Esencias de coruñesismo

A CORUÑA

Entre los viejos edificios se levantan modernas construcciones que han servido para repoblar una zona caracterizada por su fidelidad a las tradiciones

01 nov 2002 . Actualizado a las 06:00 h.

Monte Alto es esencia de coruñesismo. No es un título puesto a la ligera. Es la constatación de la evidencia. Entre la plaza de España, el Matadero y la siempre vigilante Torre de Hércules se esconden los secretos de dos milenios. Porque Monte Alto siempre ha sido guardián de las tradiciones.
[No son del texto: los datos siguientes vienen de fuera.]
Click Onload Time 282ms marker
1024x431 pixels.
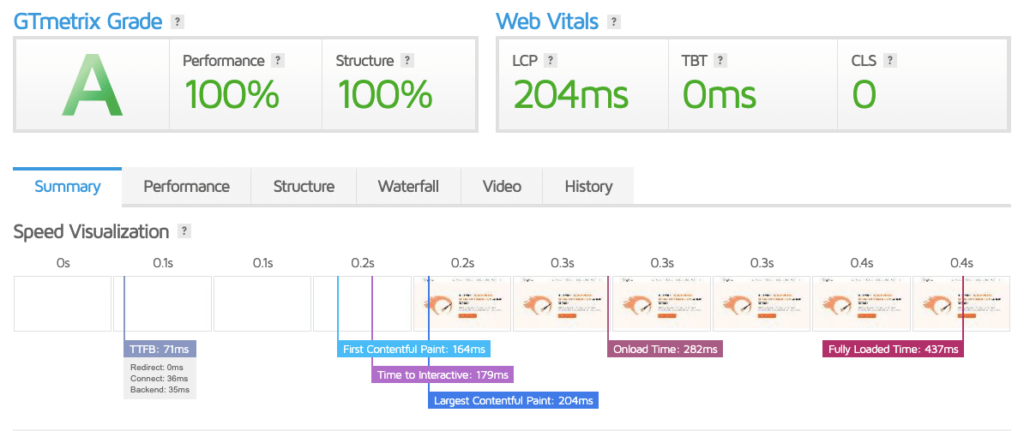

Desde las modestas plantaciones del Agra de San Amaro, hoy a punto de sucumbir al empuje del cemento, desde los primeros muelles artesanales hasta las moles de hormigón que hoy crecen como setas han pasado muchas leyes, personas y estilos de vida. Pero lo que no ha cambiado desde hace cientos de años es el respeto a las tradiciones. Su Carnaval, por ejemplo, que ha sobrevivido a las prohibiciones y a la desidia del resto de la ciudad hasta convertirse en el paradigma lúdico de un barrio que se vuelca con su fiesta particular. Y hay mucho más. Se oyen aún los tambores de los viejos acuartelamientos militares que hoy se van reconvirtiendo a la modernidad. El cuartel de San Amaro ha cambiado los cetmes por los planos de la Concejalía de Urbanismo. La Policía Municipal ocupa una parcela al pie de Miguel Servet, cerca del cementerio de San Amaro y del Inglés. Sus playas, desde la modesta cala de las Amorosas hasta la del Moro, poco tienen que ver con los abandonados arenales de hace un par de siglos. Dos de los grandes emblemas de la ciudad, el metrosidero, el árbol elegido como símbolo de A Coruña, y la Torre de Hércules, principal objeto de referencia en el resto del mundo, están en Monte Alto. Quizá lo más significativo de Monte Alto sea el carácter de las personas que allí residen. Forman una pequeña comunidad con sus propias reglas y normas de comportamiento. Porque el sentimiento de barrio está aquí más arraigado que en cualquier otra parte de la ciudad. Las casas pasan de padres a hijos y sólo la espectacular subida del precio del suelo obliga a los vástagos de las familias menos pudientes a buscar acomodo en otros puntos del casco urbano o, a lo peor, en la periferia. Pero todos ellos acaban volviendo a las calles de su niñez. El asociacionismo en torno a las peñas recreativas, los tres clubes de fútbol modesto y otras entidades sin ánimo de lucro es otro de los símbolos distintivos de un núcleo que se resiste a perder su identidad en la unificación de estilos que impone el nuevo siglo. Y es que ser de Monte Alto, dicen sus habitantes, es un lujo que no se encuentra al alcance de cualquiera.